What the task asks.
Provide again, from the entries below, every line from the one containing "שבילים באינסטגרם (98, 2151)" through the one containing "[לחץ כאן לפתיחה וסגירה של התפריט] (608, 96)", exactly as written, and no other line.

Stored items:
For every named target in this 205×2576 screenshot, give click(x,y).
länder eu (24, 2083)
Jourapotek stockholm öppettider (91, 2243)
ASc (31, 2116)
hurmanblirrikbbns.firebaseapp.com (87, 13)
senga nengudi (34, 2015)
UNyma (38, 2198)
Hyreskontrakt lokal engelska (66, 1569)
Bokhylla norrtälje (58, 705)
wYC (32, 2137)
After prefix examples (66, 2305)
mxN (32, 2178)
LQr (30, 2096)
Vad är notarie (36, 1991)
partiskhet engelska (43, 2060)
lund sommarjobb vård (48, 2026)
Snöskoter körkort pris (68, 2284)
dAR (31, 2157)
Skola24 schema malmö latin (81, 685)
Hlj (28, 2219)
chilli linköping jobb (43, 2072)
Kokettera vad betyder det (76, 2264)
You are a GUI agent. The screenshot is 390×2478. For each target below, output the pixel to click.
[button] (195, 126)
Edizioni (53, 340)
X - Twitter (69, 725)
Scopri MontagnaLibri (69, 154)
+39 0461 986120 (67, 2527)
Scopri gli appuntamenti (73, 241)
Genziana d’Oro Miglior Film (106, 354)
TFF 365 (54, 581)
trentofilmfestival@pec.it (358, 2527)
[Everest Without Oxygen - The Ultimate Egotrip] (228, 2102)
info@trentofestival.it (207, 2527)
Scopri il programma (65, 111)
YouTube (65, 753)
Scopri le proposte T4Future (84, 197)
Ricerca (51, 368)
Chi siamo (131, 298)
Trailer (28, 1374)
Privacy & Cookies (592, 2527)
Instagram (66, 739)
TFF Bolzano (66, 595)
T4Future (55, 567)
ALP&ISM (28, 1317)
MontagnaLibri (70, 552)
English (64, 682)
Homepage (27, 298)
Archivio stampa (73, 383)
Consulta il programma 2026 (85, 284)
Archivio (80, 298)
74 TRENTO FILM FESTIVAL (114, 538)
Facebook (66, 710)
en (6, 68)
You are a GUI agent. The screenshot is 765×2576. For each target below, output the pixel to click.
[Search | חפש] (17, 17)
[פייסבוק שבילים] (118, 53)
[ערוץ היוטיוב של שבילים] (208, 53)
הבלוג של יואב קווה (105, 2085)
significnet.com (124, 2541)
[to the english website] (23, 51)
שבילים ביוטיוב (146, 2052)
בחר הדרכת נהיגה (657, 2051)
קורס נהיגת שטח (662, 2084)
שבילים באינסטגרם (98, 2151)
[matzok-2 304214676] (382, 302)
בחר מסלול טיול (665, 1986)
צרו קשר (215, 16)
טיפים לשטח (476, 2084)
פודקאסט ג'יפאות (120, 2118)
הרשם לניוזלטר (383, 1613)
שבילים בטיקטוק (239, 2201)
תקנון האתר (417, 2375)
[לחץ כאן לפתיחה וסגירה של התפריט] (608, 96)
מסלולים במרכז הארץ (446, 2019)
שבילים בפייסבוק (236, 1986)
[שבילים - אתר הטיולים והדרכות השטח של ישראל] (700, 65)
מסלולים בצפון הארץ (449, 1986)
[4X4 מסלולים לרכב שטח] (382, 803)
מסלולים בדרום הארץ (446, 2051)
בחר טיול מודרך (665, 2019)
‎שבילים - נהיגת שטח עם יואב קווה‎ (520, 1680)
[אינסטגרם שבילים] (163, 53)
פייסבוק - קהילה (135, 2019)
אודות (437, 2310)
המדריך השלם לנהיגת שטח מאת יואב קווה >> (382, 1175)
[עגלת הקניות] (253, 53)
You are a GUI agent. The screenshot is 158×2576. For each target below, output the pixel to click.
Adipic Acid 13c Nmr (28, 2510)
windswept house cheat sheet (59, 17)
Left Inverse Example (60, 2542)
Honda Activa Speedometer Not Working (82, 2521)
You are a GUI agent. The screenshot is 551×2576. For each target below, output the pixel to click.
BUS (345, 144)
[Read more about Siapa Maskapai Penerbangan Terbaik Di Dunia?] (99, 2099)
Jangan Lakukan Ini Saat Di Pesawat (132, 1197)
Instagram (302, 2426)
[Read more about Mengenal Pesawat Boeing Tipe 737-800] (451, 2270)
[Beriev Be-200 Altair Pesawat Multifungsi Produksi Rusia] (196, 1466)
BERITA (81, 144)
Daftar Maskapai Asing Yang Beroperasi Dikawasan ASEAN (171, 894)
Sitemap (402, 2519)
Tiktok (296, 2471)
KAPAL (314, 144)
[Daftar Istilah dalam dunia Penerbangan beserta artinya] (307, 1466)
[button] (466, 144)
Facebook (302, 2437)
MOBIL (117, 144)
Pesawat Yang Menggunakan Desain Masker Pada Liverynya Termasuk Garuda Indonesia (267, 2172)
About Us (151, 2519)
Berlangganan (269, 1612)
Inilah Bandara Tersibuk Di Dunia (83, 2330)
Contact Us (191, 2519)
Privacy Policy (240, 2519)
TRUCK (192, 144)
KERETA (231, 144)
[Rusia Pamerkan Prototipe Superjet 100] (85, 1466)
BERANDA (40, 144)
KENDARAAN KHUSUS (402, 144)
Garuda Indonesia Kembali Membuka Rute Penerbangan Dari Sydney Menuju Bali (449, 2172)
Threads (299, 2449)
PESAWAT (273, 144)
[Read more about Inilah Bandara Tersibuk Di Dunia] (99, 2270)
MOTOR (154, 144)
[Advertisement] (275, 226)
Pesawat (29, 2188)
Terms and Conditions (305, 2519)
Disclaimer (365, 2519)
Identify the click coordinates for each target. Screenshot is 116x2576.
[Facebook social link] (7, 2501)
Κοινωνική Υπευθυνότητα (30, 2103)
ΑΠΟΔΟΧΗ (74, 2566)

Response area.
שבילים באינסטגרם (98, 2151)
[matzok-2 304214676] (382, 302)
בחר מסלול טיול (665, 1986)
צרו קשר (215, 16)
טיפים לשטח (476, 2084)
פודקאסט ג'יפאות (120, 2118)
הרשם לניוזלטר (383, 1613)
שבילים בטיקטוק (239, 2201)
תקנון האתר (417, 2375)
[לחץ כאן לפתיחה וסגירה של התפריט] (608, 96)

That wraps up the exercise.